ハハハと笑ったところで、車はカミナリ電気に到着した。すると冴子が夕飯を食べて行けと光を引っ張った。


「だってね。うちの父さんと銀次郎さんで飲みに行ったんだよ」


「光さん、一緒に食べよう」


「では?お言葉に甘えて」



冴子の手料理を囲んだ響と光は楽しく食事をしていった。


「光ちゃん。それ、ドレッシングをかけるんだけど」


「冴子さん。味が付いてるから私はこのままでいいです。美味しいですよ」


「そう?いつもお父さんは味がないって言うんだよ」


「お爺ちゃんに合わせない方がいいよ」


楽しい食事をしている中、今度は響の話になっていた。



「へえ?テストが近くなるとメッセージを送ってくる友達か」


「そう言うお友達は困るじゃないか。親が返信するのかい」


「どうかな。でも返事を返さないと」


光は夜は勉強しないとダメだと親にスマホを取り上げられたから、返事は無理と言えと言った。


「それにね。スマホに夢中になるのは今だけよ。そのうちみんな飽きて、やっぱり顔と顔を合わせる方が楽しいってなるから」


「響、まずスマホはさ。親のせいにしなよ。婆ちゃんでもいいから」


他には自分は部活動をしていないので高校受験の時に備考欄が空欄だと話した。


「そう言う子が他にもいるからさ、まずはテストの点を上げることができることだと思うけど、そうね……ボランティアは?」


「やってるけど」


「規模が小さかったり、活動した証拠がないと先生も書きようがないんだよね、ちょっと待て待て……」


光は検索して、今からできるボランティアを探した。


「お祭り後の清掃。へえ、そういうのがあるんだ」


「夏休みだからあるのよ。他にはね、老人ホームでは随時募集しているよ」


光の知り合いの施設なら紹介できると話した。


「ここなら証明書的なものを出してくれるよ。明日行ってみる?」


「うん。光さんも行ってくれるでしょう?」


「もちろん!っていうか、明日の仕事先だし?」


あははと笑ったところで光の電話が鳴った。



「あ、まただわ」


「どうしたの?」


「君の保護者です。もしもし?」


酔った雷人はなんか喋っていた。


「あのね。酔っ払うには時間が早いんですけど?」


なんかごちゃごちゃ言っているので、ここで冴子が声を作ってふざけた。


「……光?こっち来いよ」


『おい、光、お前どこにいるんだよ?おい』


この父の動揺の声を聞いて、響は腹を抱えて床に転がっていた。しかし冴子は手綱を緩めなかった。

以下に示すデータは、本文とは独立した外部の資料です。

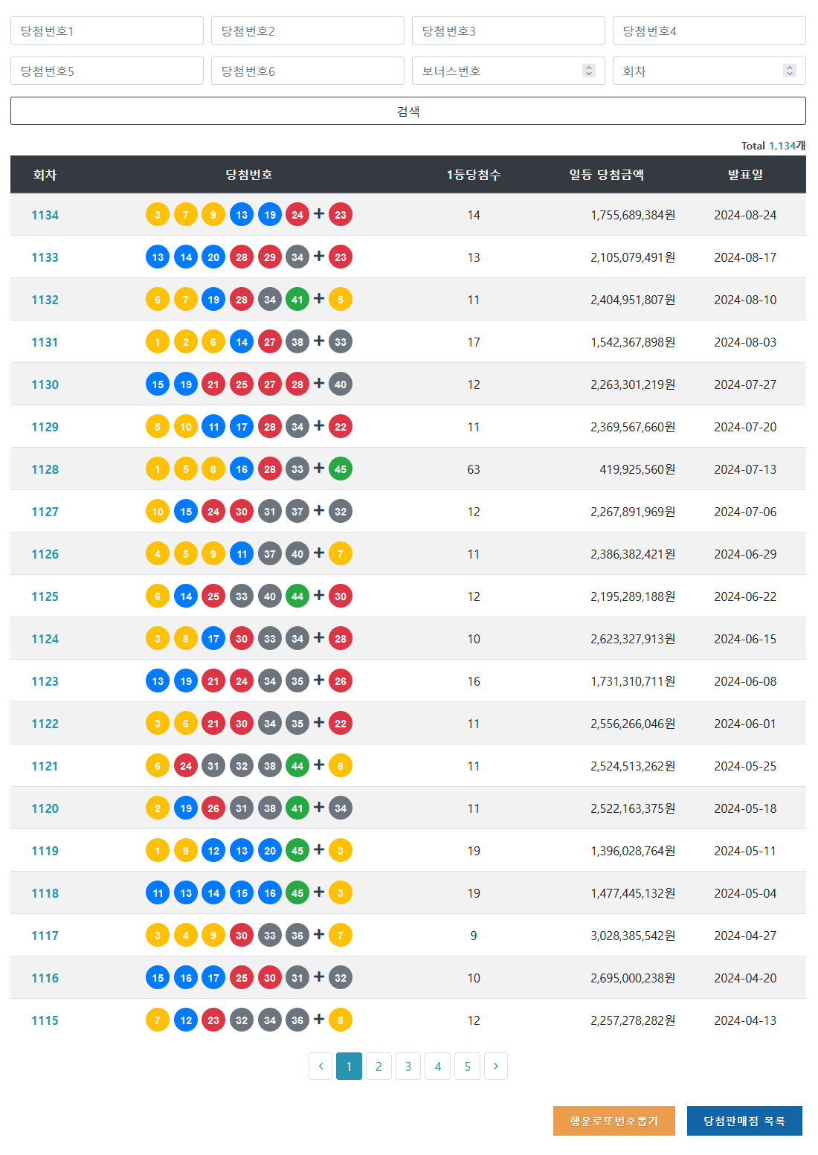Click the green bonus ball 45 in round 1128

pyautogui.click(x=341, y=469)
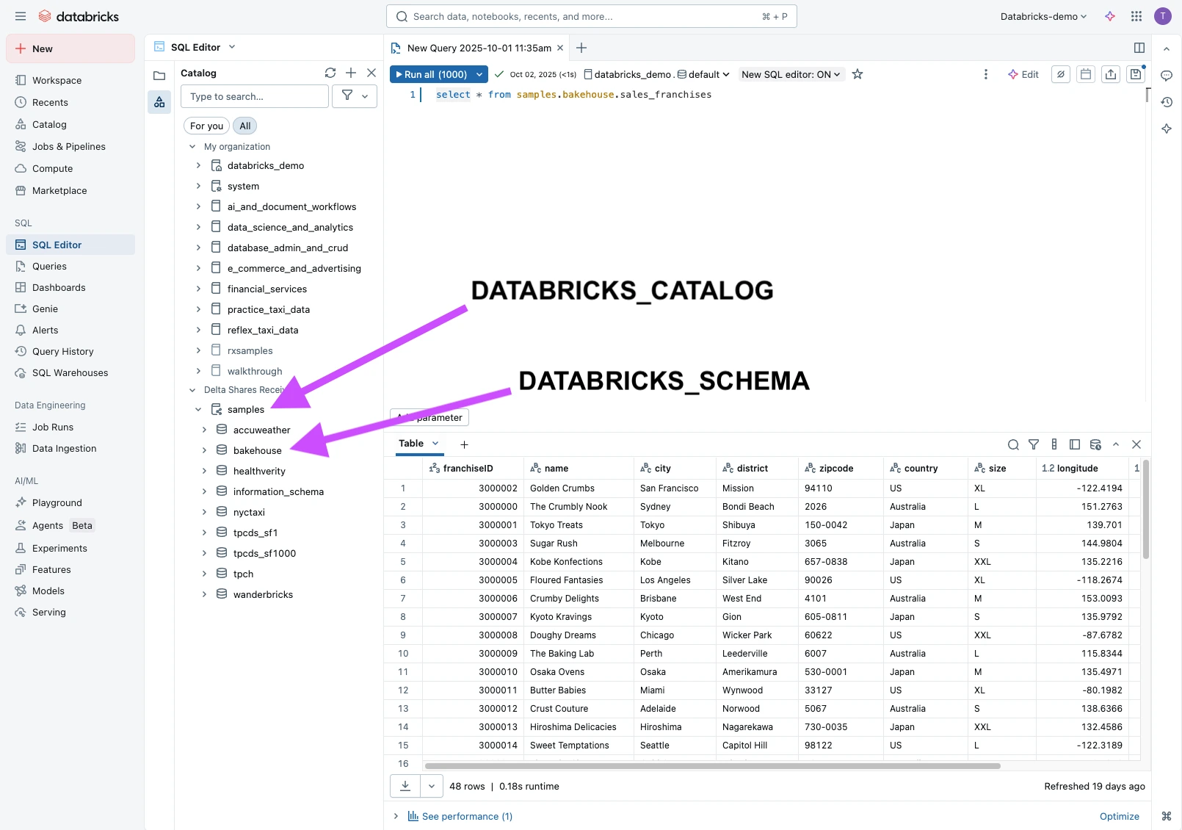
Task: Refresh the Catalog panel
Action: tap(330, 73)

「恥ずかしいのかい?可愛いね?もっと俺に顔を見せてくれよ……」


『光!おい、マジでお前!』


ここでピ!と電話を切った光は、爆笑の二人に向かった。



「ハハハハ。雷人さん。酔うと私に電話してくるんですよ。なんでだろ?」


「なんだい、夜、ちょくちょく電話してるのは、光ちゃんにかい。呆れたね」


「昼間一緒に仕事してるのに」


しかし光の電話はまだしつこく鳴っているので、響は出なくて良いと言い、冴子も交えて三人でくっついた写真を撮り彼は父に送った。



「メッセージは……『なかよくしてまーす』でいいかな」


「響。ハートも付けてちょうだい。」


「それ、本当に送るんですか?」


うんとうなづいた響と冴子は、本当に送信した。



「どうだろ、あ、私にメッセージが来た」


どれどれ、と出ると、そこにはあっかんべーをしている雷人がいた。


「フフフ、大丈夫なんでしょうかね。バレーの試合は」


「お父さんが出るわけじゃないし」


「……さ。解散するか。また明日だね」


こうして冴子は光を帰した。



彼女の帰り道の夜空は、満点の星だった。


明日も多忙なスケジュールであったが、彼女はワクワクしているのだった。